しかし弾速は遅く、見てから避けるのも可能な速度だった。
「はっ、なんだよそれ」
避けずとも、素手で弾ける程に弱い弾だった。
「弱い、弱いなぁ! お前はあれだな、魔法学科のお荷物ってやつだな!?」
「くっ……」
ローゼスの魔法の出力は確かに低い。
中位魔弾でもかなり弱い威力しか出ないのだ。
「そこの奴は寝ているし、お前は弱いし! ラッキーだぜ!!」
そしてエヴァンは、ローゼスの背後に浮かぶ水晶へ走ってゆく。
手刀を作り、水晶を両断しようと飛びかかる――
しかし。
ローゼスの能力は、ここで真価を発揮する。
「うぎゃあああああ!?」
突如、強力な電撃がエヴァンの体に迸る。
レントやローゼスが魔法を使った様子は無い。しかし、それは確実に魔法だった。
それも仙術による防御を貫通している。この干渉力は少なくとも、能力を介したものである。
「エヴァン!? な、何をした……!」
――【反撃魔法】
ローゼスの能力は、敵が〝敵意を持って攻撃してきた時〟に初めて発動する。
敵が攻撃に込めた力の強さや敵意の強さ。それに応じて、出力が上がり攻撃を防ぐ事もできる。
ローゼスは、自らの能力の権能を付与した術式を水晶の付近に罠のように仕掛けていたのだ。

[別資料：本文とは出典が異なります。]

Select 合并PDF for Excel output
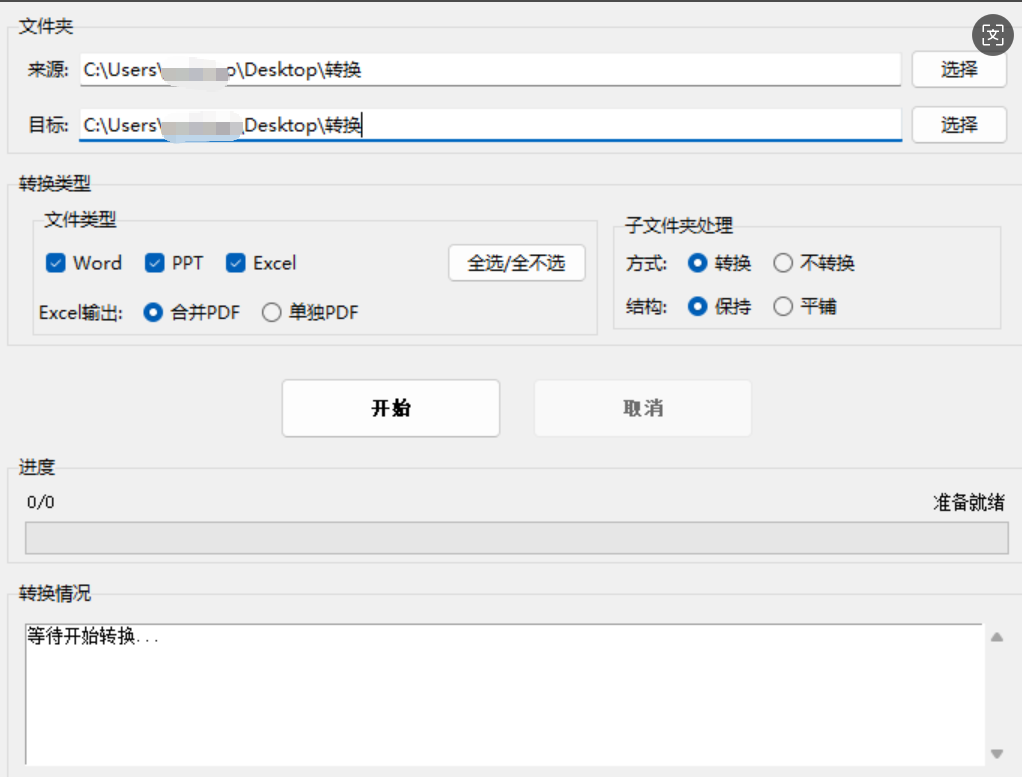[153, 313]
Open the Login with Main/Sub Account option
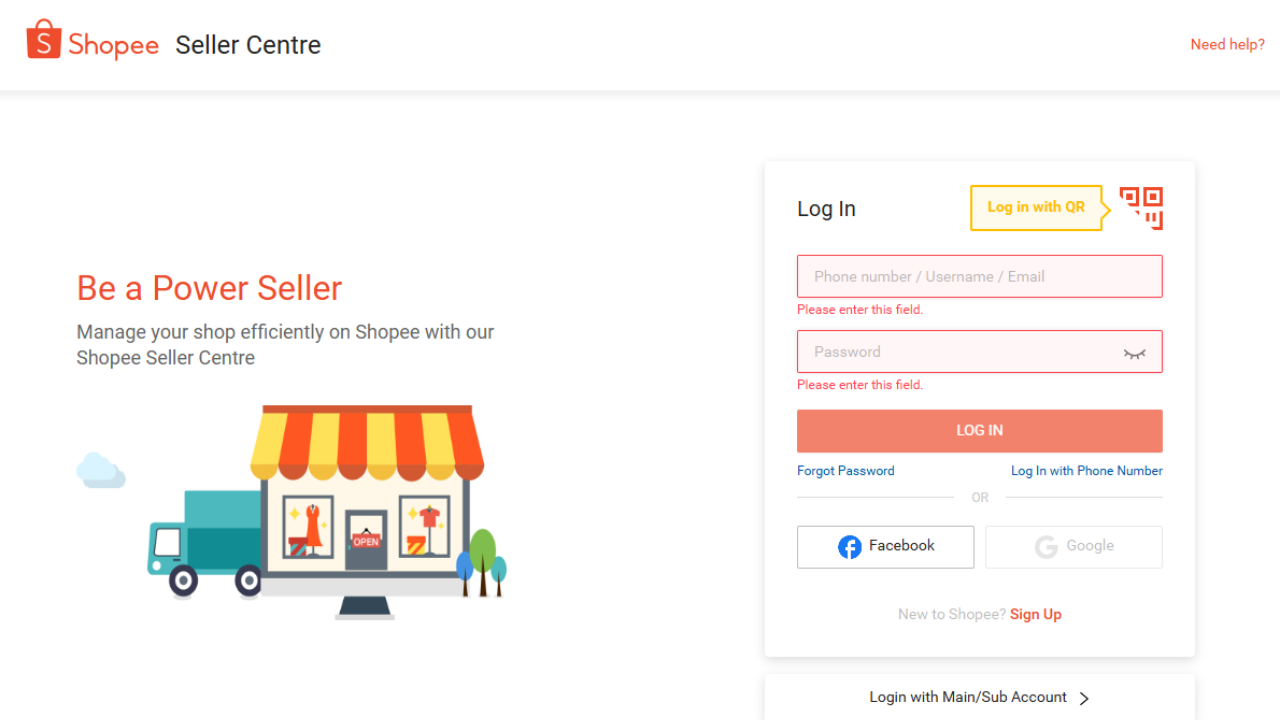1280x720 pixels. click(980, 697)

更に先程の水魔法と発動した雷撃魔法。それにより、高い干渉力で魔法から身を守る仙術使いの体にも多少のダメージが通る。
「ぐ、小癪な……」
とはいえ、さすがにこれだけで倒しきれるはずも無い。エヴァンはローゼスを怒りの満ちた眼で睨み付け、確実に倒すと決意した。
その時の事だった。
空に2つ目の太陽が現れたのは。
いや、それは超巨大な火球だった。
熱く、熱く、全てを焼き焦がす業火の塊が、空を駆ける小さな影へ向けて放たれる。
しかしその小さな影に触れると、火球は一気に勢いを失い小さく萎んでゆく。
すると小さい影は、火球を放ったもうひとつの影に向かって突撃していく。
そして二人の拳が交わるだけで、耳をつんざく程の爆音が轟き響鳴した。
「あれが……〝怪物〟?! いや、それよりも……」
「ね、姐さんと互角だと……?! なんだあいつは……」
仙術科の〝怪物〟と魔法科の〝怪物〟。
バケモノ同士の戦いが始まったのであった。
おーちゃん……おーちゃんはどこ?(末期症状)
さて、ご存知の方もいるかとは思いますが、この度コロナ陽性になってしまいました。今のところ症状も軽く、発症当日以外は比較的楽に過ごせています。しかし、今後何があるかわからないため、更新に間を開けさせていただくかもしれません。